Monday, Nov. 06, 1978
Advice and Dissent
"The American farmer today is land happy and iron crazy. He buys bigger equipment because he figures he is going to own more land; then he has to buy land to justify the expense. Then the farmer realizes he is not making much of a living considering his capital investment, and he quits. "
This sharp dissent to the "get big or get out" philosophy comes from, of all people, David Garst, 52, the ruler of a family agribusiness empire big enough to make him a prairie Rockefeller. Based in Coon Rapids, Iowa, the business includes 8,000 acres on which the Garsts raise seed corn and breeding cattle, as well as a grain-elevator and storage operation, machinery manufacturing, the preparation and sale of agricultural chemicals, five banks and an insurance company. The Garst assets, which are divided among David, one brother, three sisters and their children, probably total more than $50 million. But as a supplier to farmers, Garst sees agriculture from a different perspective than his customers. His conclusion: the key to farming efficiency is not size but careful management and enlistment in a technological revolution of which Garst is a leader.
Being out front with ideas is a Garst family tradition.
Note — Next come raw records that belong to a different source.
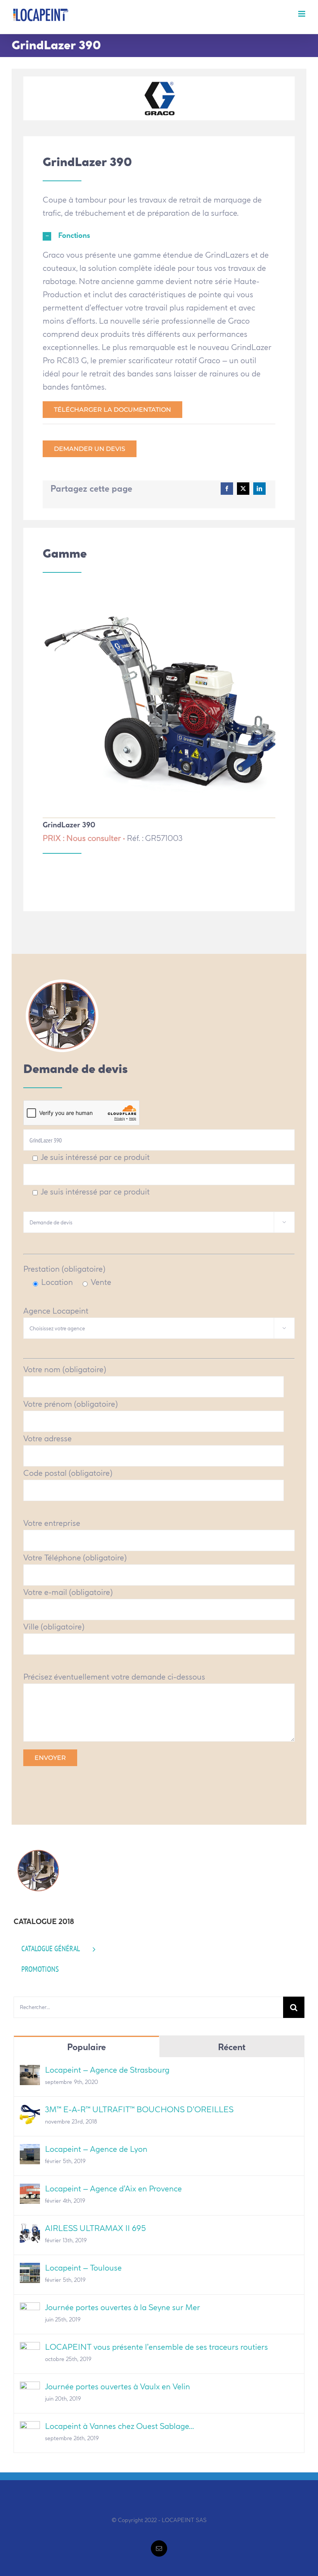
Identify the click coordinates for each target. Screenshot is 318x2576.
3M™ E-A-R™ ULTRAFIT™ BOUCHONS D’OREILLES (139, 2109)
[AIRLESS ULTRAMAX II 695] (30, 2229)
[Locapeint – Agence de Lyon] (30, 2150)
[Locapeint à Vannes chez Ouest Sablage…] (30, 2427)
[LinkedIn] (259, 488)
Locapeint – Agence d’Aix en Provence (113, 2188)
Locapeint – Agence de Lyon (96, 2149)
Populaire (86, 2047)
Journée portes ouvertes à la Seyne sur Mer (122, 2307)
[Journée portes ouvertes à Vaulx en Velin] (30, 2388)
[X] (243, 488)
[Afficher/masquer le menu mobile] (302, 14)
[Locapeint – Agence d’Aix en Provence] (30, 2190)
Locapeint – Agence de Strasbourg (107, 2070)
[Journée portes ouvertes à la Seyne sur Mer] (30, 2309)
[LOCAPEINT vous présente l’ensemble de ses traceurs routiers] (30, 2348)
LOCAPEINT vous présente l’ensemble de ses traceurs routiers (156, 2347)
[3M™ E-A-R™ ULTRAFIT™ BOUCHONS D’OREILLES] (30, 2111)
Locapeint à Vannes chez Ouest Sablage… (119, 2426)
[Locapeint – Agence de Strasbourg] (30, 2071)
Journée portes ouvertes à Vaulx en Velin (117, 2386)
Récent (231, 2047)
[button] (159, 235)
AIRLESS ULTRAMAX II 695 (95, 2228)
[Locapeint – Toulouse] (30, 2269)
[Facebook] (227, 488)
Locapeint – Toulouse (83, 2268)
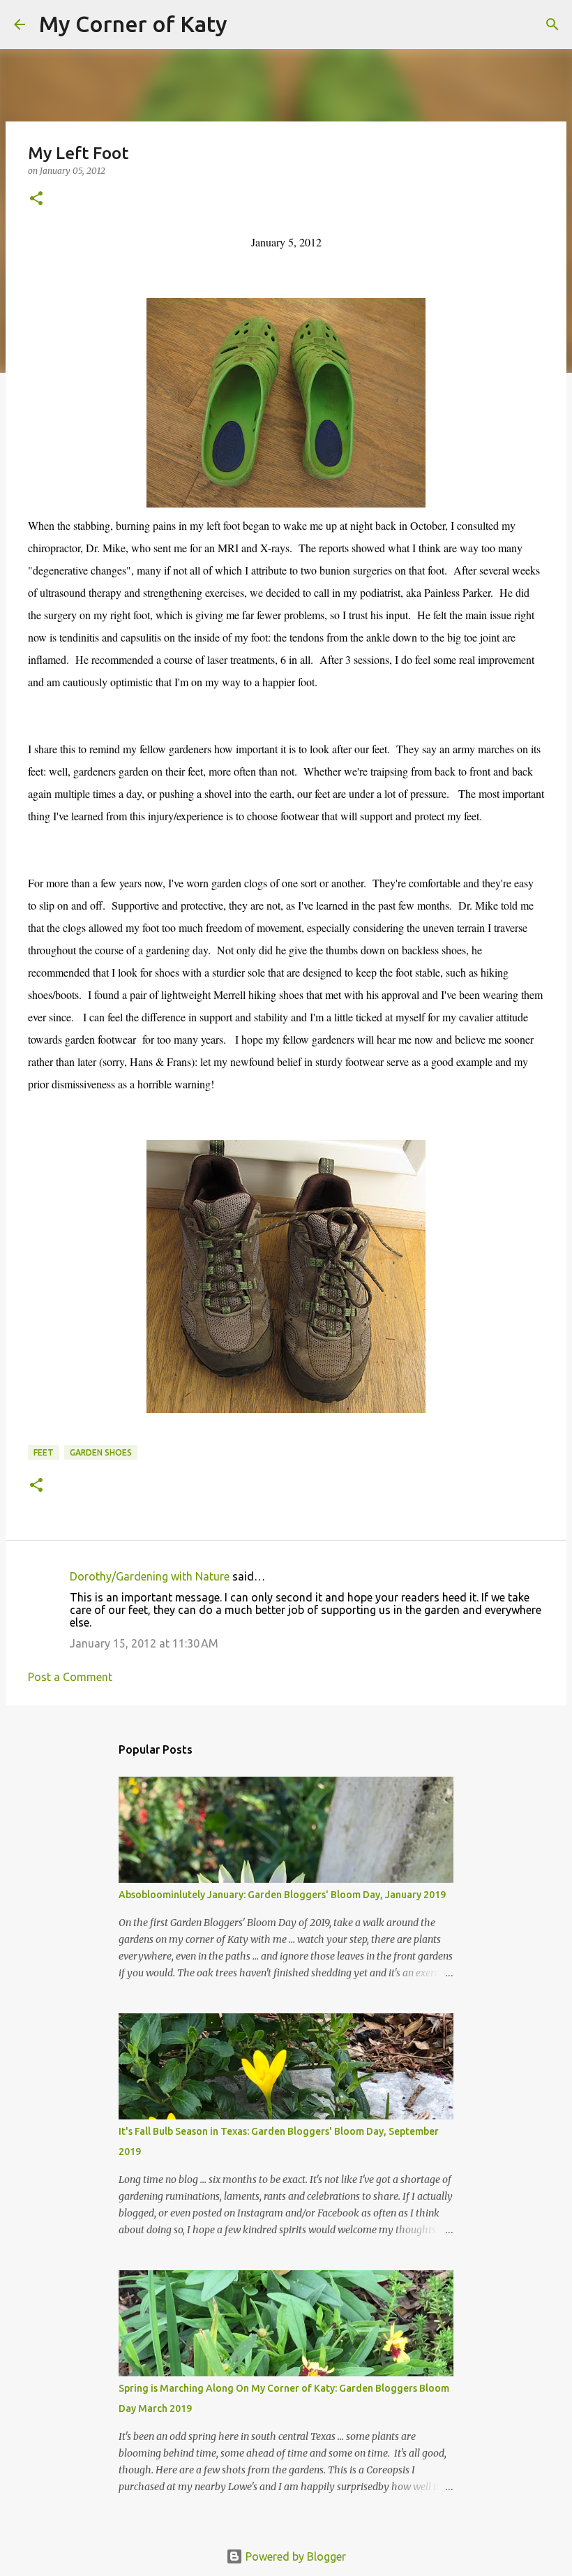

David's father Roswell, who died last November at 79, is remembered internationally as the corn grower who played host to Nikita Khrushchev on his U.S. tour in 1959. But on the prairies Roswell is remembered as a developer, with Henry Wallace, of hybrid corn. David, a blunt-featured bear of a man who graduated from Stanford ('50), is promoting innovation on his own. Among the techniques that he and his family have pushed:
> No plowing. For millennia, farmers have turned over the land with plows before tilling it, cultivating it and putting in seed. Now, machines are available that combine several operations in a process called minimum tillage. One machine, on which Garst and a partner hold the patent, cuts a V-shaped furrow in unplowed land and simultaneously drops in seed. Says Garst: "In a sense, we have gone back to the pointed stick."
> No rotation. Insecticides and herbicides have done away with the need to rotate crops in order to keep pests from infesting the soil. No longer must a farmer periodically allow his best land to lie fallow, or plant it with unprofitable crops.
>No waste. The Garsts have promoted the idea of feeding cattle corn cobs, stalks and leaves that traditionally were thrown away; when this "stover" is mixed with other nutrients, the beasts love it. If this method became universal, Garst estimates, the U.S. could fatten 50% more cattle than the 110 million or so now in the national herd.
Garst believes that "it is in livestock that we will see the great revolution of the next 20 years. We will be producing more meat less expensively, and we will have the opportunity for much more export." He is crossing U.S. breeds with European stock to produce "exotic" cattle that grow fatter faster or produce more milk. This is done by artificial insemination. Says Garst: "We have one of the largest accumulations of exotic semen from Europe."
But this revolution will not be fully effective unless Garst can nag farmers into changing some cherished habits. He preaches to buyers of his seed corn a doctrine of raising cattle themselves, rather than selling the corn to commercial cattle feeders. As Garst puts it, "What does the American consumer want most? Beef, eggs, milk and chicken. Every farmer used to produce a little bit of each of these things, but the American farmer has foolishly given up his livestock."
Garst also has strong ideas about Government policy. A fund raiser for Jimmy Carter in 1976, he now denounces Administration attempts to get farmers to "set aside"--i.e., not plant--part of their acreage in order to push up prices. The costly program, he thinks, wastes land and cannot work: farmers set aside their worst land, plant more heavily on their best acreage and grow record high crops. The Government, Garst argues, should press farmers instead to shift some corn land into cattle pasturage and soybeans.
Worldwide, Garst contends, the Government should go all out to promote exports, not only of food but of farm technology. One prospect: supplying farm know-how to Mexico, which now grows about 24 bu. of corn per acre vs. about 101 in the U.S., in exchange for Mexico's oil. If farms elsewhere could be made as efficient as those in the U.S., Garst asserts, the world could grow eight times as much food as it does--and "there do not have to be any food shortages anywhere in the world."